Dans un message adressé à la population, le leader de l’opposition, Arvin Boolell, estime que l’année 2020 sera « l’année de vérité », que ce soit sur le plan économique, mais également son impact sur les consommateurs. « Je m’attendais à ce que le gouvernement prenne un bon départ. Malheureusement, cela n’a pas été le cas. Les différentes nominations indiquent que nous nous acheminons vers une politisation des institutions démocratiques et même de notre représentation diplomatique dans la capitale étrangère. Cela donne lieu à beaucoup d’inquiétude. Seul le judiciaire affiche son indépendance. Espérons que cela puisse continuer », affirme-t-il, estimant que le gouvernement « devrait tirer les leçons des erreurs commises depuis 2014 ».

Arvin Boolell souligne également la nécessité de consolider l’unité nationale dans la diversité et d’éliminer le syndrome minorité-majorité. « Nous sommes un pays de minorités.
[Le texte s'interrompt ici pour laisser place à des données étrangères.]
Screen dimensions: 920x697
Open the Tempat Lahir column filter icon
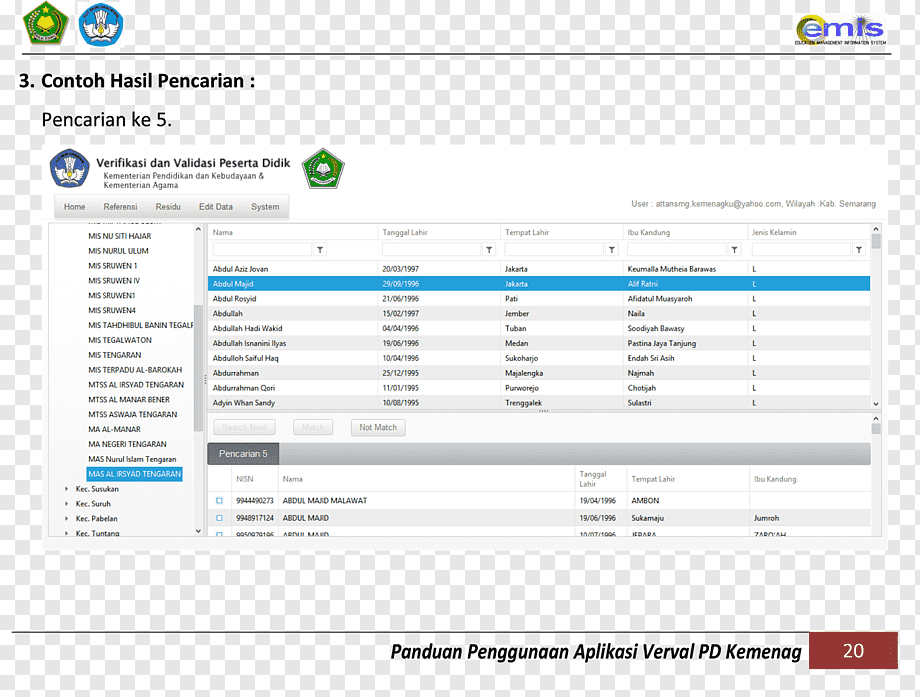tap(611, 250)
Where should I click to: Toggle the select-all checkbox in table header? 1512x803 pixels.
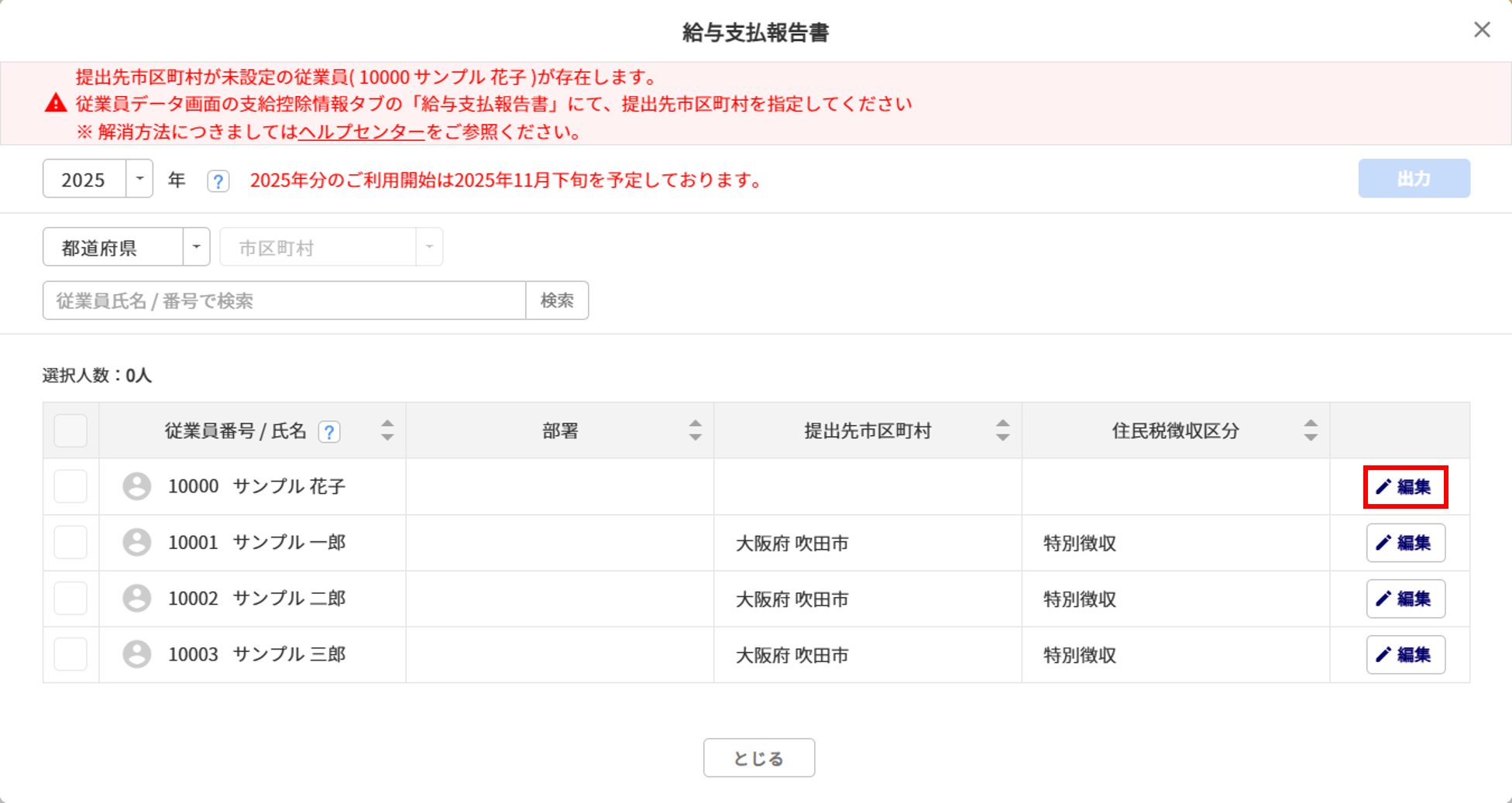pyautogui.click(x=70, y=431)
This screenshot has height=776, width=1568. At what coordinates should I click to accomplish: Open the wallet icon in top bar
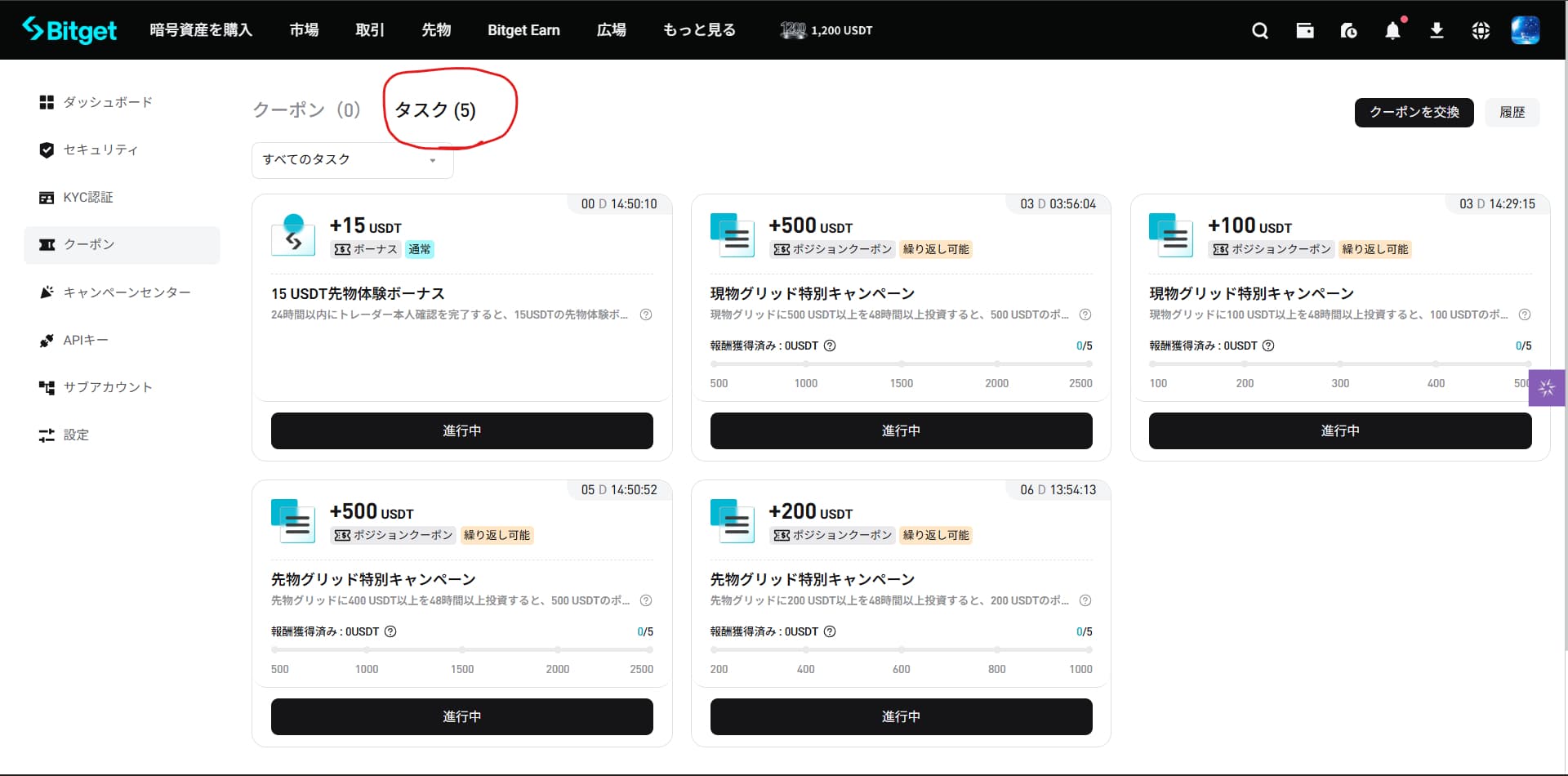coord(1305,31)
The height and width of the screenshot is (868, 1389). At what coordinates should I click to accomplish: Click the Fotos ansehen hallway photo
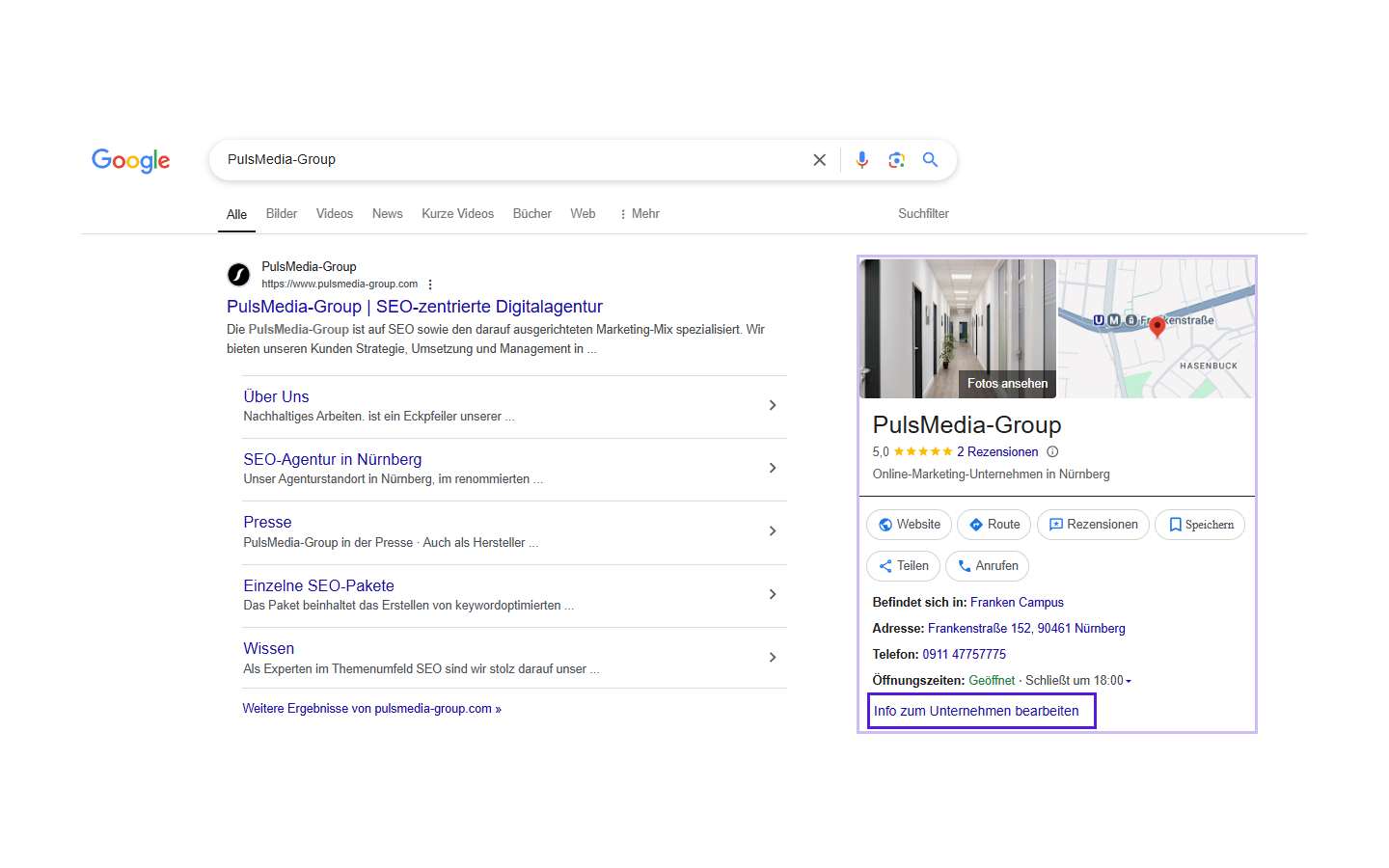tap(958, 328)
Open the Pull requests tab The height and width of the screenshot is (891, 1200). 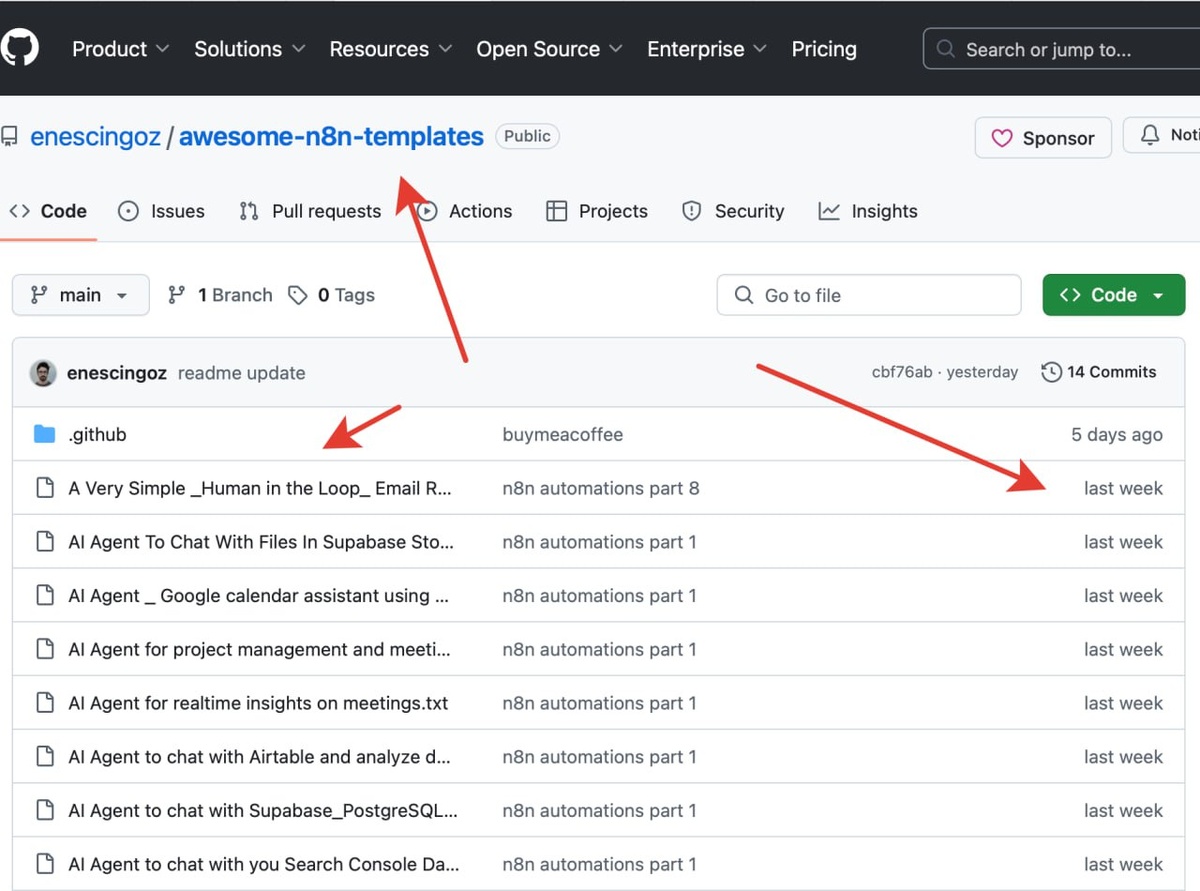310,211
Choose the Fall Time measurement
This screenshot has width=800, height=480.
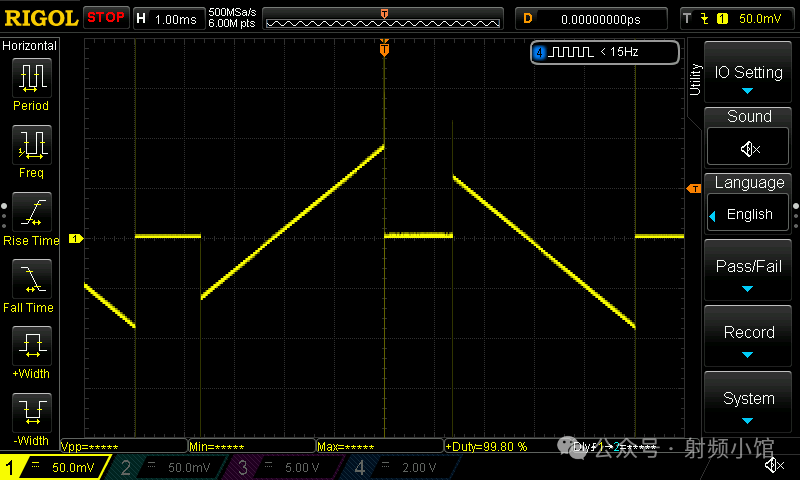[31, 280]
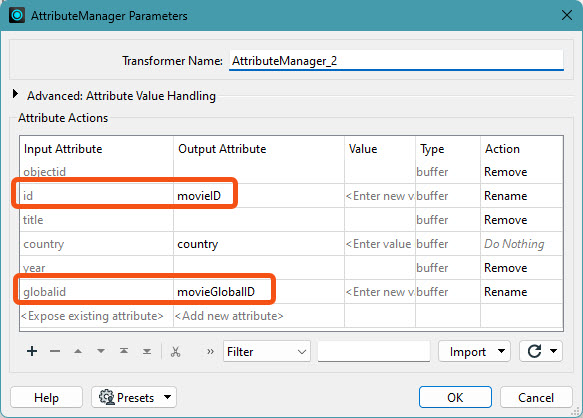Open Help for AttributeManager
Viewport: 583px width, 418px height.
tap(46, 397)
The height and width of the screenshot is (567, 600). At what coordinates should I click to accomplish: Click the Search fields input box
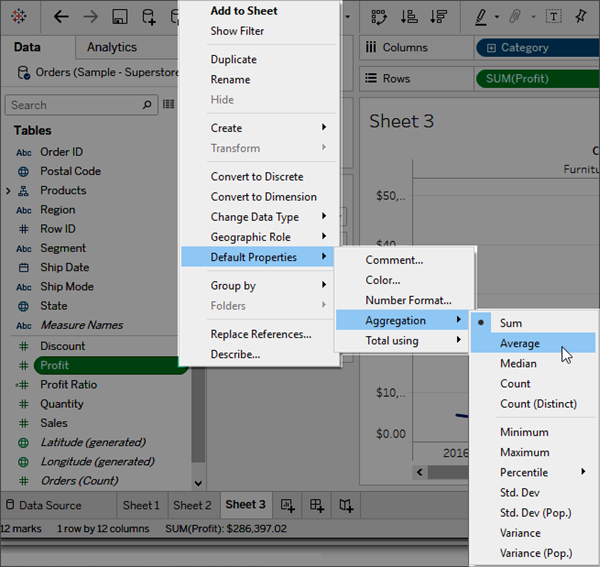(x=75, y=105)
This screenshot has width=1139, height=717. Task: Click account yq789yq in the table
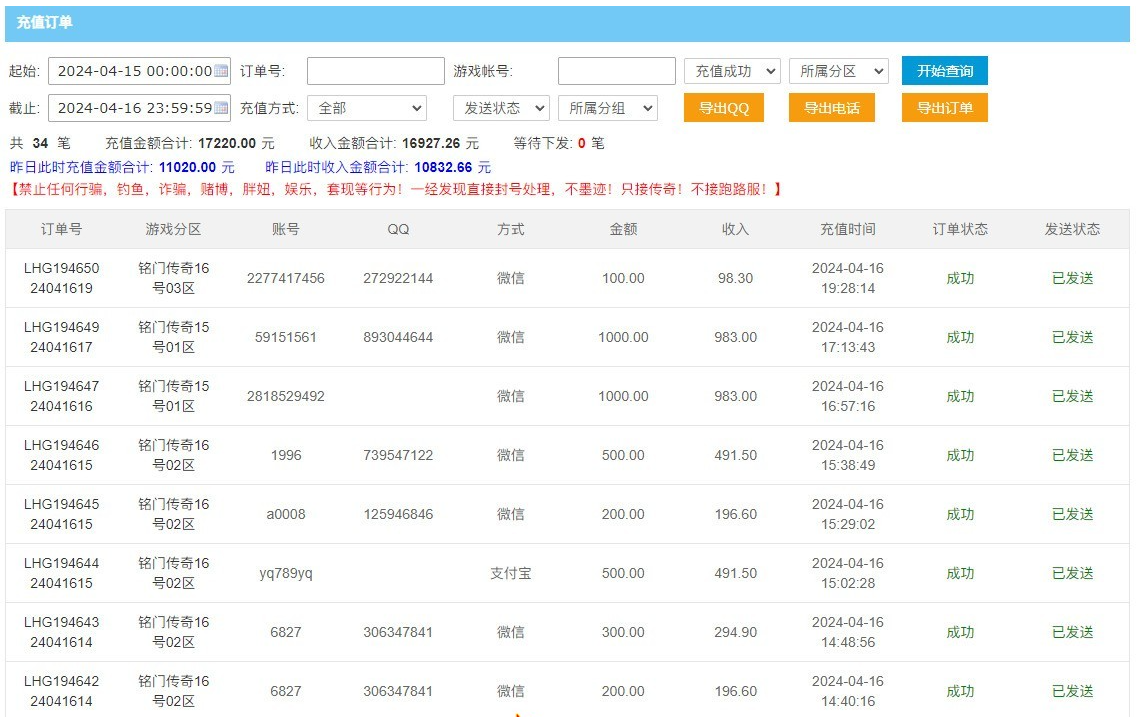[285, 573]
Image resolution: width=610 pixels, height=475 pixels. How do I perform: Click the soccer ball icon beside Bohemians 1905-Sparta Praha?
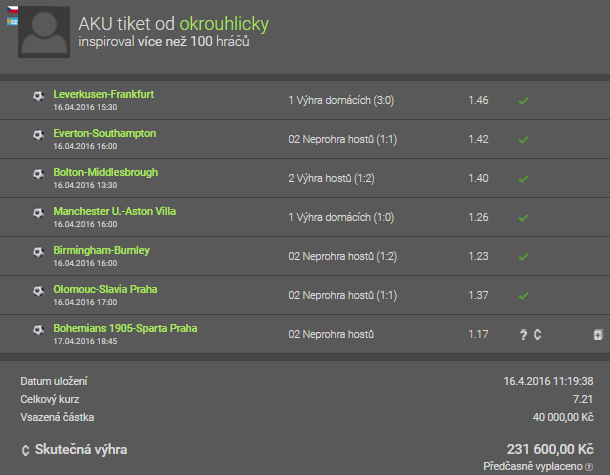tap(38, 331)
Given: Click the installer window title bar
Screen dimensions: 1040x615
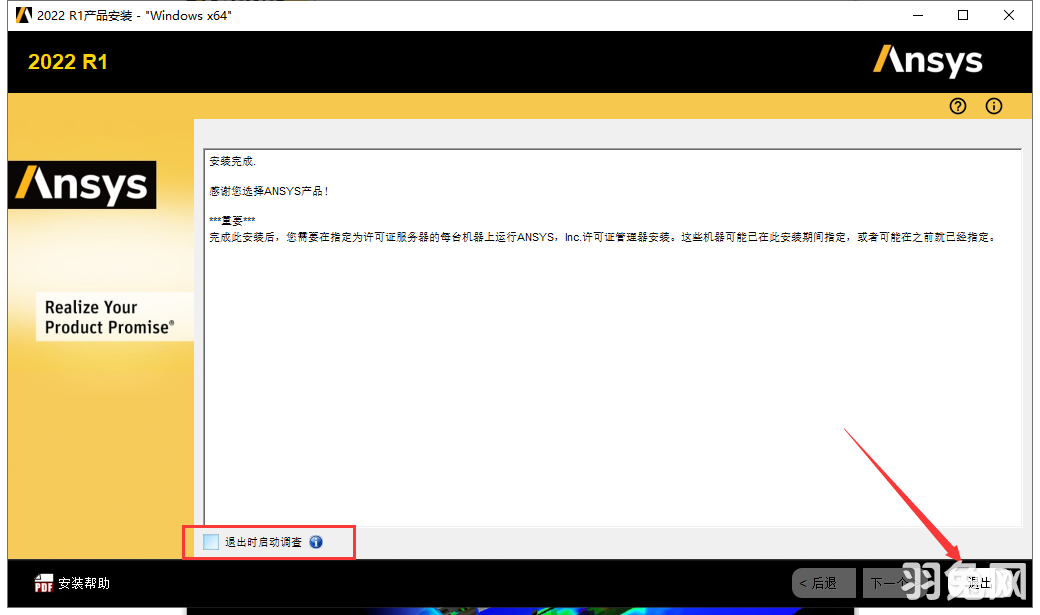Looking at the screenshot, I should [450, 15].
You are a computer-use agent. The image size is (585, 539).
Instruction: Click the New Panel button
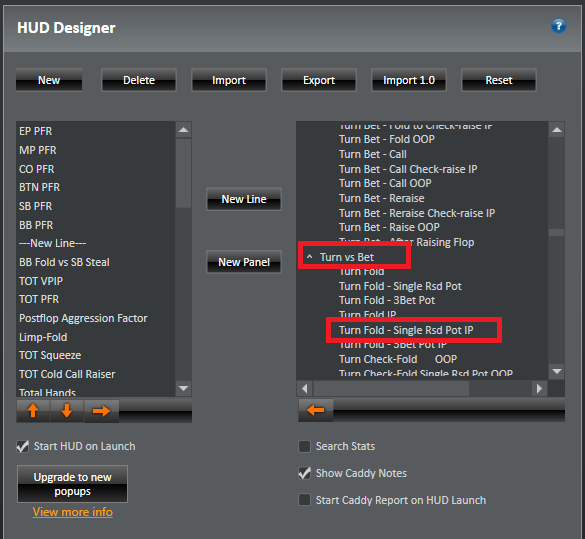click(x=244, y=262)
Nous sommes un monde en miniature et nous pouvons devenir un exemple mondial d’unité dans la diversité », souligne-t-il. Il a aussi observé que Maurice est un pays vieillissant. D’où l’importance de s’assurer que les fonds de pension soient bien gérés. Une autre priorité, selon lui, doit être la crise climatique.

« À ce propos, il faut éviter toutes les formes de “blame game” mais plutôt œuvrer en faveur d’un changement de mentalité. Nous devons pouvoir produire ce que nous mangeons et manger ce que nous produisons. En évitant de trop dépendre de l’importation, nous contribuerons à réduire notre “carbon footprint”. Il faut qu’on accorde notre soutien aux mouvements de jeunes qui se dessinent dans le monde pour lutter contre le réchauffement climatique. D’autre part, il est important que les nouvelles technologies soient utilisées pour le bien-être de tous », a dit Arvin Boolell. Il a également souligné la nécessité de développer une culture de l’épargne. « Il nous faut éviter de créer un pays qui dépend des prêts et des dettes », dit-il.

Le leader de l’opposition souligne également la nécessité de mener une lutte sans merci contre la consommation et le trafic de la drogue. Dans le cadre de cette lutte, le gouvernement devrait mettre sur pied un comité comprenant les différents partis politiques, les différentes religions, les organisations socioculturelles et les Ong.

Il déplore d’autre part l’absence d’un “think thank” dans lequel tout un chacun pourrait s’exprimer librement sans crainte et sans préjugé. Il s’est aussi prononcé en faveur de la décolonisation du territoire mauricien. À ce propos, il insiste sur le fait que la question de “ressettlement” et celle de la souveraineté sont indissociables. « Il est essentiel que nous agissions de façon collective », a conclu Arvin Boolell, qui souhaite à tous les Mauriciens une bonne et heureuse année 2020.